Set of tasks →
1: In the review of She Dies Tomorrow below, shorten the paragraph that begins "The film's cast" while keeping its main facts.
2: Write a continuation of the She Dies Tomorrow review that picks up after its final sentence.

Excerpt →
◇ ◇ ◇ ◇ ◇

She Dies Tomorrow plays out as a fever dream of doom ideation and reflection upon the nature of depression, but its central premise which sees the sudden notion that one is going to die the following day, infecting people like some sort of contagion, perhaps limits the film’s more serious implications.
The film’s cast – including (for lack of a better term) ‘protagonist’ Kate Lyn Sheil, as well as Jane Adams, Chris Messina and Tunde Adebimpe – are all truly fantastic in their respective roles as individuals who suddenly find themselves facing their own mortality. Following Sheil’s Amy (named for the director?) and then spreading outwards exponentially to other secondary characters, the film traces each individual’s own emotional and philosophical response to the idea of imminent death. From here the film plays out in a series of vignettes before ultimately circling back to Amy. Each performer gives it their all, imbuing the film with a panic-inducing quality which in several key scenes, really hits home. At other times, the film’s central premise feels like a rather masochistic exercise for viewer to undertake at the whim of the director.
Perhaps this simply isn’t the kind of film we need right now in the midst of a global pandemic, which has taken the lives of countless individuals; a time in which one’s mortality is constantly at the forefront of our minds. Perhaps it is…
What I found so frustrating about this film trying to pin down exactly what type of tone or message it was striving for. The film’s opening act, which primarily follows Amy, could be read at face value as a devastating, unflinching record of the effect of depression and anxiety upon a person.

◇ ◇ ◇ ◇ ◇

Extracted material →

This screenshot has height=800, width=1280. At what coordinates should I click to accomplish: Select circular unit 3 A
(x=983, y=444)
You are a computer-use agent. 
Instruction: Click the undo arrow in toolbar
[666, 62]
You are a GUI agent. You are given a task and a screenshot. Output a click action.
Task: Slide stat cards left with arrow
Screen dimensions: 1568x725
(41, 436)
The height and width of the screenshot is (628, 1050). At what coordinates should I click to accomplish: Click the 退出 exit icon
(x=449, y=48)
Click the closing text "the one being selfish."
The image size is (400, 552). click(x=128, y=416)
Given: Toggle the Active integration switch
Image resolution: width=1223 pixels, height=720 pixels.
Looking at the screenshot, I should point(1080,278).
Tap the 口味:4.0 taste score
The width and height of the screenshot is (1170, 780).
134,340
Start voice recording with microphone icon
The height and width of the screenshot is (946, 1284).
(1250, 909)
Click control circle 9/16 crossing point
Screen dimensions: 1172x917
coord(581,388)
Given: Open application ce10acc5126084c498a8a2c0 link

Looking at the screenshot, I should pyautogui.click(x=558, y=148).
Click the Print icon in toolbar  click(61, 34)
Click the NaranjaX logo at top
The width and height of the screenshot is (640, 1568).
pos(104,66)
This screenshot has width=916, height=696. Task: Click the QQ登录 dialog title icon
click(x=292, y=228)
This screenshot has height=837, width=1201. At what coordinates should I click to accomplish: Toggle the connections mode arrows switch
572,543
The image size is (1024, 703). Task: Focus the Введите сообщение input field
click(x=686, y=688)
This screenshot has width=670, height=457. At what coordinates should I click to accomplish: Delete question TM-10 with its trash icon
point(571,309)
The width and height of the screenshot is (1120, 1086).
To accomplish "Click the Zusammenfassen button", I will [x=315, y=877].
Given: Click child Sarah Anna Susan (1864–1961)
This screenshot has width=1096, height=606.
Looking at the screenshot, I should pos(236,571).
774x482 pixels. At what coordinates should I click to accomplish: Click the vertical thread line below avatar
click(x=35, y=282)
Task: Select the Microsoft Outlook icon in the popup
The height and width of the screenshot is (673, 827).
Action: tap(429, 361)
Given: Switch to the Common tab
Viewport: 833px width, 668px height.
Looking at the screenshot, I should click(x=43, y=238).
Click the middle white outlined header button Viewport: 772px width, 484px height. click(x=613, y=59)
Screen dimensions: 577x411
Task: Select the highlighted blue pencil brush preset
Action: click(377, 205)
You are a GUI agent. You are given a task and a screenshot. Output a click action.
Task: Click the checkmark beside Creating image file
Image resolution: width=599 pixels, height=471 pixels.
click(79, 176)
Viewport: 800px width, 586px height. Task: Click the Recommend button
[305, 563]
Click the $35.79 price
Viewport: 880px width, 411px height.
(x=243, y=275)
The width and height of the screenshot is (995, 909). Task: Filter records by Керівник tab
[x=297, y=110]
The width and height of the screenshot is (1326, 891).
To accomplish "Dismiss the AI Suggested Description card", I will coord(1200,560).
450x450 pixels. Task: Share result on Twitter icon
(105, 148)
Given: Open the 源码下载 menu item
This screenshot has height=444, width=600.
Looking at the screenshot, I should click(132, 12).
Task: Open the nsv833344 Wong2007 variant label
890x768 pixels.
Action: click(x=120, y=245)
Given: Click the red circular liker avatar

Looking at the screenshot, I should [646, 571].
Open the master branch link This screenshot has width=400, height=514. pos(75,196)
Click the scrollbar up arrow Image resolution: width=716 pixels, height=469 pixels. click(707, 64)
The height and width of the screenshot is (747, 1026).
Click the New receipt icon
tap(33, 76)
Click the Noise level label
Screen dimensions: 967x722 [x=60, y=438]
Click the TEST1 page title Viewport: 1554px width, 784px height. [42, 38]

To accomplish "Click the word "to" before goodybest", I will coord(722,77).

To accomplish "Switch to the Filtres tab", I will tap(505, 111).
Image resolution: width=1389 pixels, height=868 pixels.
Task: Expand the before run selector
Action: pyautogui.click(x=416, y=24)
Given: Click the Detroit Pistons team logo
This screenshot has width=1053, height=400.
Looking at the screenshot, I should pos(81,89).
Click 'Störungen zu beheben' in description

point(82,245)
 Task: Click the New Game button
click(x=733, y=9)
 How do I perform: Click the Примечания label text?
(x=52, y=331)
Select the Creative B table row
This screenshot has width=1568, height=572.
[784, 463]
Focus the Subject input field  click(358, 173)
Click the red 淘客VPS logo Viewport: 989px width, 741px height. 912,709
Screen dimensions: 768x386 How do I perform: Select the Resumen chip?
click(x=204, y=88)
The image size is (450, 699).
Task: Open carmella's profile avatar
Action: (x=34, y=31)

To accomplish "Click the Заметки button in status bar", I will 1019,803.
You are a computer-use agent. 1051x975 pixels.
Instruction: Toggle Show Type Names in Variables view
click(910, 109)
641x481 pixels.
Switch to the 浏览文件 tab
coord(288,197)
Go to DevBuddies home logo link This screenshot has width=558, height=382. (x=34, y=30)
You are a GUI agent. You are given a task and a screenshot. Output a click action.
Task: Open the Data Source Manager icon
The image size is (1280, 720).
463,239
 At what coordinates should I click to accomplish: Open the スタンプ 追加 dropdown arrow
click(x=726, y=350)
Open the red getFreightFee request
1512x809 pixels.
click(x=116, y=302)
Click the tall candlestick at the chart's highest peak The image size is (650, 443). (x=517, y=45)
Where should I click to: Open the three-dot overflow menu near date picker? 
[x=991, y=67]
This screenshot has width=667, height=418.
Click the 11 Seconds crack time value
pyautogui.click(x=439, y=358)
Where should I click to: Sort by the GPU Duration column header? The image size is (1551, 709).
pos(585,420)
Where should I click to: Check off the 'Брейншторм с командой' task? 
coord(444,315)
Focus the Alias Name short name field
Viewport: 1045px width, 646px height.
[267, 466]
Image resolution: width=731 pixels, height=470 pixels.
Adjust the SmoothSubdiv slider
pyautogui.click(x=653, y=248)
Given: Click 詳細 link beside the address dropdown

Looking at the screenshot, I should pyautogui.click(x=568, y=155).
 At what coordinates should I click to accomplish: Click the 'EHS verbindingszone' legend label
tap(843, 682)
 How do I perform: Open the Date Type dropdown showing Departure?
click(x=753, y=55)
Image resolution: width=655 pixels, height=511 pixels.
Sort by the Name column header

◇ ◇ ◇ ◇ ◇

Task-by-task answers →
1: The cast, including Kate Lyn Sheil, Jane Adams, Chris Messina and Tunde Adebimpe, is superb as people suddenly facing their own mortality. The film starts with Sheil's Amy, spreads to secondary characters, and traces each one's emotional and philosophical response to imminent death. It unfolds in vignettes before circling back to Amy. The committed performances create a panic-inducing quality that hits home in several key scenes. At other times, though, the premise feels like a masochistic exercise imposed on the viewer at the director's whim.

2:
Simultaneously, the character’s immediate interest in shopping online for a custom designed urn, binge-drinking, aimlessly wandering about her house and a seemingly bucket-list driven dirt-buggy ride in the desert, all accompanied by the melodramatic repetition of Mozart’s ‘Lacrimosa’, which Amy plays again and again on her turntable, colours the film as a bleak and absurdist satire rather than a serious contemplative work.
It was only when I read it in this light that I found it discursively engaging, but if we are to take it at face value, which I can’t help but feel was the intention, it amounts to little more than a feature length student film, musing upon life and death through cliché and melodrama, producing something we would expect of a burgeoning artist still learning their craft, an artist who would later grow beyond such trappings and tropes.